Voyez ces Tartares Mantchoux qui conquirent la Chine le siècle passé. Don Jean de Palafox, évêque et vice-roi du Mexique, ce violent ennemi des jésuites, qui pourtant n’a pas encore été canonisé, fut un des premiers qui écrivit une relation de cette conquête (7). Il regarde les Tartares Mantchoux comme des loups qui ont ravagé une partie des bergeries de ce monde. On ne voit d’abord chez eux qu’ignorance de tout bien, jointe à la rage de faire tout le mal possible, insolence, perfidie, cruauté, débauche portée à l’excès. Qu’est-il arrivé trois empereurs et le temps ont suffi pour les rendre dignes de commenter le Poème de Moukden, et de l’imprimer en trente-deux nouveaux caractères différents.
L’empereur Kang-hi, grand-père de l’empereur poète avait déjà civilisé ses Tartares, non pas jusqu’à être éditeurs de poèmes, mais jusqu’à égaler les Chinois en science, en politesse, en douceur de mœurs. On ne distingue presque plus aujourd’hui les deux nations.

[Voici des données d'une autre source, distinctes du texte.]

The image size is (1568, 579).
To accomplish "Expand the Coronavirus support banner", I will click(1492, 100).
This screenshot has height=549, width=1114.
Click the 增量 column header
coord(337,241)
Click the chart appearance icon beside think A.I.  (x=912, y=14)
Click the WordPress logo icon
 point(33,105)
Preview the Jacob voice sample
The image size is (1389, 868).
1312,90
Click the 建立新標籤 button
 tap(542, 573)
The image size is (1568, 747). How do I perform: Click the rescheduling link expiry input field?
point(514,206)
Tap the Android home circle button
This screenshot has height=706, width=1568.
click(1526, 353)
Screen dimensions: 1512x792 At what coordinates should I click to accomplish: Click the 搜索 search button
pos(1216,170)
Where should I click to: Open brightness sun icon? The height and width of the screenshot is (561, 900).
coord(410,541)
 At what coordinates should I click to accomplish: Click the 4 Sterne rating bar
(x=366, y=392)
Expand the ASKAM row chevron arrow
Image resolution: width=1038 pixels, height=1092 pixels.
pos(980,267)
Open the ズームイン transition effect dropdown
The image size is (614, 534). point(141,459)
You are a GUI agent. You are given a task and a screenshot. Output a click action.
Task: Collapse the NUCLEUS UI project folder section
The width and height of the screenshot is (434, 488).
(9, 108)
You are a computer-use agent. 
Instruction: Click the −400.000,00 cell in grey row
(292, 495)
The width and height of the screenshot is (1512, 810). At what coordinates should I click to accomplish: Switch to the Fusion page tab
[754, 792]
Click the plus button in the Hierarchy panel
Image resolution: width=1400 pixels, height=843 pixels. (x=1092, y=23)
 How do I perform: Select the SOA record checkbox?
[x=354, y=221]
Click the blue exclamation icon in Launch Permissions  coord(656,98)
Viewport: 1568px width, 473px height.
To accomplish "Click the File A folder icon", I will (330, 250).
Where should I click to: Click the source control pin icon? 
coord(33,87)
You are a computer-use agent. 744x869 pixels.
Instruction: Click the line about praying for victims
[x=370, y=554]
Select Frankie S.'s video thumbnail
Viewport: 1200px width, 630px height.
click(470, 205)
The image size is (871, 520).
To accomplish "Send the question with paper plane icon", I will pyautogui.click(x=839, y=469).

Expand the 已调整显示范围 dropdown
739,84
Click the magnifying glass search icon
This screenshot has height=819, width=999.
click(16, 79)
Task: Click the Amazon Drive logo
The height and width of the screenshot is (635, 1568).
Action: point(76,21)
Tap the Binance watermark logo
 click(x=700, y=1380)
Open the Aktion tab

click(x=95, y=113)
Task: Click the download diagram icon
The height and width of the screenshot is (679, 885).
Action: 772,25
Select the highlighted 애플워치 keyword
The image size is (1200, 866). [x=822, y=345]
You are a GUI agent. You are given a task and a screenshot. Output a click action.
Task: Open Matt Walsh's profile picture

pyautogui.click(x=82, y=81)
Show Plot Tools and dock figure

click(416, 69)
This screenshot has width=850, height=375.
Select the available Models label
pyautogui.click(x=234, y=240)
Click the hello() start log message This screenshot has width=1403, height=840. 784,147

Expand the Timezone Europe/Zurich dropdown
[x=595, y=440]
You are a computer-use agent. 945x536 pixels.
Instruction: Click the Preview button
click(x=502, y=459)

Permettez-moi encore de vous dire que le père de l’empereur Kang-hi, tout jeune qu’il était, montrait une grande prudence, en faisant couper les cheveux aux Chinois, afin que les vaincus ressemblassent plus aux vainqueurs. Palafox, il est vrai, nous dit que plusieurs Chinois aimèrent mieux perdre leur tête que leur chevelure, ainsi que plusieurs Russes, sous Pierre-le-Grand, aimèrent mieux perdre leur argent que leur barbe ; mais enfin tout ce qui tend à l’uniformité est toujours très utile. Les derniers empereurs tartares n’ont fait qu’un seul peuple de deux grands peuples, et ils se sont soumis, les armes à la main, aux anciennes lois chinoises. Une telle politique, soutenue depuis cent ans par un gouvernement équitable, vaut peut-être bien le travail assidu de calculer des éphémérides. Les brames d’aujourd’hui les calculent encore avec une facilité et une vitesse surprenantes : mais ils vivent sous le plus funeste des gouvernements, ou plutôt des anarchies ; et les Tartaro-Chinois jouissent de toute la portion de bonheur qu’on peut goûter sur la terre (8).
Je conclus que politique et morale valent encore mieux que mathématique, etc., etc.
1 – On écrit aujourd’hui Scheherazade. (G.A.)
2 – Voyages d’Oléarius en Moscovie, en Perse, page 160 et 170.
3 – « J’ai beaucoup ri, écrit Frédéric à Voltaire, de l’anecdote sur Alexandre rapportée par Oléarius. » Voltaire reproduisit encore ce conte dans la lettre à M du M*** sur plusieurs anecdotes. (G.A.)
4 – Ces vers sont de Voltaire. (G.A.)
5 – Voyez le tome IV de la collection de Duhalde, page 166, édition de Hollande.
6 – Les ministres Claude et Jurieu ont osé comparer notre saint père le pape au grand lama : ils ont dit qu’il n’est pas moins ridicule d’être infaillible que d’être immortel. Je pense que la comparaison n’est pas juste ; car il peut être arrivé qu’un pape, à la tête d’un concile, ait décidé que les cinq propositions sont dans Jansénius, et ne se soit pas trompé ; mais il ne peut être arrivé que le même pape ne soit pas mort, lui et tout son concile.
7 – Histoire de la conquête de la Chine par les Tartares, traduite en français, 1678. (G.A.)
8 – « L’abbé de Paw, écrit Frédéric à Voltaire, prétend que la Chine n’est ni si heureuse, ni si sage que vous le soutenez, et qu’elle est rongée par des abus plus intolérables que ceux dont on se plaint dans notre Occident. » (G.A.)